[BRIEF] Print each entry exactly, all the way through.
DATA LISTING START
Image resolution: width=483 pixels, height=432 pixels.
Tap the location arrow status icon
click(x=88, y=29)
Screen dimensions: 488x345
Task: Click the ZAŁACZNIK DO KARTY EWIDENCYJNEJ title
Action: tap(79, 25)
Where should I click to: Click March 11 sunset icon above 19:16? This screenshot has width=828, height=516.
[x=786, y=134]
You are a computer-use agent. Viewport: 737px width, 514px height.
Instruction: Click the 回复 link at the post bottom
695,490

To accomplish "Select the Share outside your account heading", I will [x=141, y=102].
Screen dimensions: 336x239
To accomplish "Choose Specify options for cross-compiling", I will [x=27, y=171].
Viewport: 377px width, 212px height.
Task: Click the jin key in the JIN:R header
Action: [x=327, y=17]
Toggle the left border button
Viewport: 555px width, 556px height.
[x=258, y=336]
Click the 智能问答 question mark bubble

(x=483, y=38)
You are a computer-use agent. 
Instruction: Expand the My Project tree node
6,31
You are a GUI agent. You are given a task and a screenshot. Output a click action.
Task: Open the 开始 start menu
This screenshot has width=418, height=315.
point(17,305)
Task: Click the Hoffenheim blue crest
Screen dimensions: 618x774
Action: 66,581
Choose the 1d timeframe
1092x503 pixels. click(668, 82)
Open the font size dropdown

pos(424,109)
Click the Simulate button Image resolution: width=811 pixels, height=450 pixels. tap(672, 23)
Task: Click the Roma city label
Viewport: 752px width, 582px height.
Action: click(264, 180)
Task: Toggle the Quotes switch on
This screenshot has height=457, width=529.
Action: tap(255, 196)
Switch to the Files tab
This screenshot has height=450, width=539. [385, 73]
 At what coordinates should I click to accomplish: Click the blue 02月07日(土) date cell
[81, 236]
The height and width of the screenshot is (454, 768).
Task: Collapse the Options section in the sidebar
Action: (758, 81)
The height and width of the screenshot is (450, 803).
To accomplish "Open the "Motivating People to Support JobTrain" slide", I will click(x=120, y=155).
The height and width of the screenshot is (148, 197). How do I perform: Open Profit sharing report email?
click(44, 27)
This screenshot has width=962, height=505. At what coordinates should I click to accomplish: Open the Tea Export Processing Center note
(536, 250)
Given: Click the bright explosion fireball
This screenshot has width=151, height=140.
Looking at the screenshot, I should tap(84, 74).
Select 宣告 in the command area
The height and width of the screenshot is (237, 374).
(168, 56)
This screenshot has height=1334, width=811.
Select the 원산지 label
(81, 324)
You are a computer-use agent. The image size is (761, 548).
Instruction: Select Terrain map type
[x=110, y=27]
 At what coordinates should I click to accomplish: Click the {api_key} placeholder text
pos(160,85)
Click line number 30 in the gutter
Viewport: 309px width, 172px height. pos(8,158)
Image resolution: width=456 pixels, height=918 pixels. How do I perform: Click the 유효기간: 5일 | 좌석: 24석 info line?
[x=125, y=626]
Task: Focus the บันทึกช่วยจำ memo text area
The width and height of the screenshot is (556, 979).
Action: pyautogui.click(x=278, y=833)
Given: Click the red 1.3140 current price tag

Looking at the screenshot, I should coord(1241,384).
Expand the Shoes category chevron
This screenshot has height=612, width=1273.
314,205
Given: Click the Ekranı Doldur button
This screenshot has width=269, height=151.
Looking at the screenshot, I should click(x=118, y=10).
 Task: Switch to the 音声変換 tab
DATA LISTING END
[WRITTEN RESPONSE]
Image resolution: width=483 pixels, height=432 pixels.
Tap the location arrow status icon
click(x=88, y=29)
Screen dimensions: 488x345
Task: Click the ZAŁACZNIK DO KARTY EWIDENCYJNEJ title
Action: tap(79, 25)
Where should I click to: Click March 11 sunset icon above 19:16? This screenshot has width=828, height=516.
[x=786, y=134]
You are a computer-use agent. Viewport: 737px width, 514px height.
Instruction: Click the 回复 link at the post bottom
695,490

To accomplish "Select the Share outside your account heading", I will [x=141, y=102].
Screen dimensions: 336x239
To accomplish "Choose Specify options for cross-compiling", I will [x=27, y=171].
Viewport: 377px width, 212px height.
Task: Click the jin key in the JIN:R header
Action: [x=327, y=17]
Toggle the left border button
Viewport: 555px width, 556px height.
[x=258, y=336]
Click the 智能问答 question mark bubble

(x=483, y=38)
You are a computer-use agent. 
Instruction: Expand the My Project tree node
6,31
You are a GUI agent. You are given a task and a screenshot. Output a click action.
Task: Open the 开始 start menu
This screenshot has width=418, height=315.
point(17,305)
Task: Click the Hoffenheim blue crest
Screen dimensions: 618x774
Action: 66,581
Choose the 1d timeframe
1092x503 pixels. click(668, 82)
Open the font size dropdown

pos(424,109)
Click the Simulate button Image resolution: width=811 pixels, height=450 pixels. tap(672, 23)
Task: Click the Roma city label
Viewport: 752px width, 582px height.
Action: click(264, 180)
Task: Toggle the Quotes switch on
This screenshot has height=457, width=529.
Action: tap(255, 196)
Switch to the Files tab
This screenshot has height=450, width=539. [385, 73]
 At what coordinates should I click to accomplish: Click the blue 02月07日(土) date cell
[81, 236]
The height and width of the screenshot is (454, 768).
Task: Collapse the Options section in the sidebar
Action: (758, 81)
The height and width of the screenshot is (450, 803).
To accomplish "Open the "Motivating People to Support JobTrain" slide", I will click(x=120, y=155).
The height and width of the screenshot is (148, 197). How do I perform: Open Profit sharing report email?
click(44, 27)
This screenshot has width=962, height=505. At what coordinates should I click to accomplish: Open the Tea Export Processing Center note
(536, 250)
Given: Click the bright explosion fireball
This screenshot has width=151, height=140.
Looking at the screenshot, I should tap(84, 74).
Select 宣告 in the command area
The height and width of the screenshot is (237, 374).
(168, 56)
This screenshot has height=1334, width=811.
Select the 원산지 label
(81, 324)
You are a computer-use agent. The image size is (761, 548).
Instruction: Select Terrain map type
[x=110, y=27]
 At what coordinates should I click to accomplish: Click the {api_key} placeholder text
pos(160,85)
Click line number 30 in the gutter
Viewport: 309px width, 172px height. pos(8,158)
Image resolution: width=456 pixels, height=918 pixels. How do I perform: Click the 유효기간: 5일 | 좌석: 24석 info line?
[x=125, y=626]
Task: Focus the บันทึกช่วยจำ memo text area
The width and height of the screenshot is (556, 979).
Action: pyautogui.click(x=278, y=833)
Given: Click the red 1.3140 current price tag

Looking at the screenshot, I should coord(1241,384).
Expand the Shoes category chevron
This screenshot has height=612, width=1273.
314,205
Given: Click the Ekranı Doldur button
This screenshot has width=269, height=151.
Looking at the screenshot, I should click(x=118, y=10).
 Task: Switch to the 音声変換 tab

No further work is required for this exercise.